The truth is that the apology was generated by DeepSeek itself, reported 36 Kr, a Chinese media platform focused on technology and entrepreneurship. In fact, every screenshot circulating online showing the “DeepSeek apology” was content produced by DeepSeek’s AI model in response to the prompts of Wang’s fans.
Therefore, it was determined that the apology was sheer AI-generated content, not an official statement from DeepSeek’s parent company, Hangzhou DeepSeek Technology. Since AI models cannot bear legal responsibility, they are not liable for defamation under China’s current legal system.
Wang’s fans treating AI as the spokesperson of a tech company is pure cyberpunk, remarked 36 Kr. The case started on June 30 when verdict was delivered on the high-profile corruption case of Li Aiqing, branded “the most corrupt SOE (state-owned enterprise) official in Beijing.” Li, former Party Secretary and Chairman of Beijing Capital Group, was sentenced to death with reprieve for two years for crimes of bribery and abuse of power.

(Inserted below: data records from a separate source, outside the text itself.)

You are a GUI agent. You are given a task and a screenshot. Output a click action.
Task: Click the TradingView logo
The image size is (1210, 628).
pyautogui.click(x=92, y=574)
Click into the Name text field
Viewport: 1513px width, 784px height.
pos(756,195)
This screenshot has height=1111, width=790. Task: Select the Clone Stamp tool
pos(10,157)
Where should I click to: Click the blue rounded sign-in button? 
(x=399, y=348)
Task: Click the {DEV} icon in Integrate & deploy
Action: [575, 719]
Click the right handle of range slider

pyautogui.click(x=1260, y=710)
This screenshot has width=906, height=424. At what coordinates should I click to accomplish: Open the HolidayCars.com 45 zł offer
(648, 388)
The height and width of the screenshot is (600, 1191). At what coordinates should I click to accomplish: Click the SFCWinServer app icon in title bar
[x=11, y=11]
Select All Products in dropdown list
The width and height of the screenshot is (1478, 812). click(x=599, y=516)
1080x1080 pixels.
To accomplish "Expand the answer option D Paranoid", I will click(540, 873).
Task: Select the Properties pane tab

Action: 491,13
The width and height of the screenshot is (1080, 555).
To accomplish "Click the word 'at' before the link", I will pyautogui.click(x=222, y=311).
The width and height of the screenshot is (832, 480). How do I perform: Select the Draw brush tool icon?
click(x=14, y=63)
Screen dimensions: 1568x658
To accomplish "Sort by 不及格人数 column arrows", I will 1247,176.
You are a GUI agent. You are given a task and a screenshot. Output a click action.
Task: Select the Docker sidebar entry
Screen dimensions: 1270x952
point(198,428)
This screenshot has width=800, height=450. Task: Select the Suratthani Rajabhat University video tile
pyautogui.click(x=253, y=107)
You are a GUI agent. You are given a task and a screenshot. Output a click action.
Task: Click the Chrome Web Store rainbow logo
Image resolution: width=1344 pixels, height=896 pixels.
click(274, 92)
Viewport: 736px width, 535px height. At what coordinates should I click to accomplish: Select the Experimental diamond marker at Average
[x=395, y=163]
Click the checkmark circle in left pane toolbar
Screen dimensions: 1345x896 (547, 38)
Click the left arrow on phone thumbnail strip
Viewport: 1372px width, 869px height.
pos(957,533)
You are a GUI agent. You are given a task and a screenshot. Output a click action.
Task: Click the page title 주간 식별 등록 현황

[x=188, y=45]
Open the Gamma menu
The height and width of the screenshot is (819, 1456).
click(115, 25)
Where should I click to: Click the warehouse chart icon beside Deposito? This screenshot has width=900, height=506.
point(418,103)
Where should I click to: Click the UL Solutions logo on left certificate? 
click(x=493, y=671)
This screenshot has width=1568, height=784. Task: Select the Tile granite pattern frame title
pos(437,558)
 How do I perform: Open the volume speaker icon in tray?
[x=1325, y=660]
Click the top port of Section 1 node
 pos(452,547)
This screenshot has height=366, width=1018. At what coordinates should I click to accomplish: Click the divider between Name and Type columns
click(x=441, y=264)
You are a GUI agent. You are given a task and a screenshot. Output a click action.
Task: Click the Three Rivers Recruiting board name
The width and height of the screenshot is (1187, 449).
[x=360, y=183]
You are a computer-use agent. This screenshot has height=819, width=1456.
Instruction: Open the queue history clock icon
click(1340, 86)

Li was also accused of using his power to obtain sexual favors from a number of men. When his transgressions first came to light in 2022, rumors emerged claiming that a top-tier celebrity was involved. Some detractors linked Wang to it, but his agency had issued a denial that year. As the case resurfaced this year, some people reignited the old rumor, provoking Wang’s fans to make use of DeepSeek.
. The fabricated statement looked convincing as it included elements such as “information deleted across the internet,” “apology filed with a notary,” and “compensation plans initiated.” All of these offered a legalistic and scrupulous look, enough to be taken seriously.

This case of AI illusion highlights two major problems with today’s large AI models: their outputs are based on training data, not real understanding, essentially parroting plausible texts; and the public’s blind trust in AI, which allows such tools to become sources of false information, lamented 36 Kr.
Moreover, to “flatter” users and due to the inherent flaws of “reinforcement learning from human feedback” (RLHF), large AI models tend to produce outputs that align with the user prompts. This leads to AI just going along with what the users want, 36 Kr added.
Meanwhile, according to the latest report by international semiconductor research firm Semianalysis, DeepSeek’s global user engagement rate has plummeted from 50% in January 2025 to just 3% in July. Website traffic dropped by 63% between February and May. Statistics from another AI model integration platform, Poe, show that usage of DeepSeek’s core model R1 was halved between February and April, falling from 7% to 3%.
In contrast, usage of ChatGPT and Google Gemini increased by 40.6% and 85.8% respectively during the same period.
Even more alarming is that DeepSeek’s decline has far exceeded industry expectations. In February this year, its monthly visits once surpassed ChatGPT with 525 million, capturing a 6.58% share of the global market and becoming the fastest-growing AI tool. However, by May, its daily active user share had plummeted from a peak of 25% to just 3%, with user attrition resembling a “free fall.”
One complaint is that hallucinations run rampant in DeepSeek. When handling specialized topics such as law and medicine, DeepSeek frequently fabricates false information. Third-party testing showed DeepSeek’s hallucination rate to be as high as 52%, far above the industry average of 30%.
“The lesson from DeepSeek shows that the key of AI success lies in commercialization strategy after technological development,” noted Zhang Bo, director of the AI Research Institute at Tsinghua University. “In the next three years, 80% of large model companies will be eliminated, and only those players with the ability to develop an ecosystem will survive.”